How it works is pretty simple. In layman's terms, a flash drive has a table listing all the folders on it, and when you add a new folder, it just gets tacked on to the end of the table. Simple embedded devices like a head unit read this table as-is, and don't sort it afterwards like your PC does. So to fix it, I go through all the folders in alphabetical order, I move them to a temporary folder, and then move them back. Effectively what this does to the table is move that folder to the end of the table. Do this in order to every folder, and it's sorted. This doesn't rewrite/stress the drive or anything, it only takes a few seconds to complete.


----------



## Truthunter (Jun 15, 2015)

My Alpine does the same. I'll have to try this out. Thanks!


----------



## MWisBest (Oct 5, 2017)

Truthunter said:


> My Alpine does the same. I'll have to try this out. Thanks!


Did you get a chance to try it yet? I still haven't heard from anybody else that it worked for them lol, would like to know before I spend any more time on programming it.


----------



## Sine Swept (Sep 3, 2010)

I used a program before called Drivesort. I had similar issues while using a Kenwood radio with USB. The index would show files as they were created. The newest date would become the last file, not alphabetical.


----------



## Alain93 (Mar 6, 2017)

Works great on my Pioneer. Thanks MWisBest


----------



## Firefighter9 (Sep 23, 2015)

This is a life saver. No more moving all my files back on to my computer so that I can add a new folder. Thanks!!!


----------



## MWisBest (Oct 5, 2017)

Sine Swept said:


> I used a program before called Drivesort. I had similar issues while using a Kenwood radio with USB. The index would show files as they were created. The newest date would become the last file, not alphabetical.

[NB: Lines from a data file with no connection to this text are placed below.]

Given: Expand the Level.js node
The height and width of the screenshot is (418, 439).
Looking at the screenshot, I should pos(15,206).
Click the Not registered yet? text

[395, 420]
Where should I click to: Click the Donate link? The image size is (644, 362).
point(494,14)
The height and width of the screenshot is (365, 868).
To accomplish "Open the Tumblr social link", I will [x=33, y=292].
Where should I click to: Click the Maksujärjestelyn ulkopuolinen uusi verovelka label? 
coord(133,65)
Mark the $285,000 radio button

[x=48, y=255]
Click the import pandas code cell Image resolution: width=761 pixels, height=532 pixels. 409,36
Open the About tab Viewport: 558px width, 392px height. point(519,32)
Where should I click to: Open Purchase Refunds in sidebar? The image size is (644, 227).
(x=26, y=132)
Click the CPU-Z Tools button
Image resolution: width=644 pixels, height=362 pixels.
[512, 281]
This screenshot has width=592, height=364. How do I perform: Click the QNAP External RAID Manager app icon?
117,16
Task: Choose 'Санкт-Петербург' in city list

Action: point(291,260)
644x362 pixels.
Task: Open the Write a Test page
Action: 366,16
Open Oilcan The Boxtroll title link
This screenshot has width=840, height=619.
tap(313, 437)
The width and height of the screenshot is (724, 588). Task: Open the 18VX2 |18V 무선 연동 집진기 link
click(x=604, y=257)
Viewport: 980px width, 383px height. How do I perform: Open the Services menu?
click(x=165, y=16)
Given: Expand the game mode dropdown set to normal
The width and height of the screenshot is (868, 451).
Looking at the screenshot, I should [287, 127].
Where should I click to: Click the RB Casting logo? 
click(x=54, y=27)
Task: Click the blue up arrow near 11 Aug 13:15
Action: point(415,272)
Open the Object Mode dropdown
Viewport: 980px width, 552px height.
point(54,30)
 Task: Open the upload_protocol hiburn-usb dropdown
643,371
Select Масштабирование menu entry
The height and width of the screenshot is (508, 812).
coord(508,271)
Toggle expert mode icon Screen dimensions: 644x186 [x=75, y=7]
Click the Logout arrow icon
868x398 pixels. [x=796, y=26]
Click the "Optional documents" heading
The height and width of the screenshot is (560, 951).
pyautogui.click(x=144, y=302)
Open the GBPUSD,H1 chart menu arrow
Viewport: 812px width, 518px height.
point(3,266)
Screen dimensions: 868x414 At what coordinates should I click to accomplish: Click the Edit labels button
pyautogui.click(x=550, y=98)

The problem I have with DriveSort and all the other programs like it, is they modify the filesystem at a very low level and are completely specific to FAT32. My program is less risky IMO, it works on other filesystems like exFAT, and it should run on Mac and Linux as well (using Mono).



Alain93 said:


> Works great on my Pioneer. Thanks MWisBest





Firefighter9 said:


> This is a life saver. No more moving all my files back on to my computer so that I can add a new folder. Thanks!!!


Glad to hear it's working for you guys, thanks! I'm still working on other features as well like custom sorting and an interface that isn't so ugly


----------



## MWisBest (Oct 5, 2017)

New update coming soon!


----------



## ominous (Apr 21, 2017)

Is it possible to sort the songs in the folder by track number (possibly in a future release)? 

One of my biggest gripes is when you play a folder and the songs are listed alphabetically instead of by track number. Screws with transitions from one song to the next. I need a program that sorts albums alphabetically, then the songs within a folder by track number as the artist intended.


----------



## MWisBest (Oct 5, 2017)

ominous said:


> Is it possible to sort the songs in the folder by track number (possibly in a future release)?
> 
> One of my biggest gripes is when you play a folder and the songs are listed alphabetically instead of by track number. Screws with transitions from one song to the next. I need a program that sorts albums alphabetically, then the songs within a folder by track number as the artist intended.


From what I can tell, head units are sorting individual files alphabetically, instead of by drive order/date like folders. I just prefix my file names with the track numbers, e.g. "01. Track Name.flac". I don't think there's any way around that unfortunately. I could add automatic file renaming based on the tags of each file, but that's about it. :/


----------



## jlj93byu (Sep 25, 2018)

I just tried it and it worked for me. I had 350 folders on a larger USB flash drive and it worked just fine. Only took a few seconds.


----------



## karmajack (May 9, 2017)

I'll give this a try next time I add something. 
I use a 64 GB flash drive with my 6100 Nex about 3/4 full. I've been using Drivesort with no issue, but willing to try this if the UI is cleaner and simpler. I go so long between adding stuff, that I have to relearn Drivesort procedures every time.


----------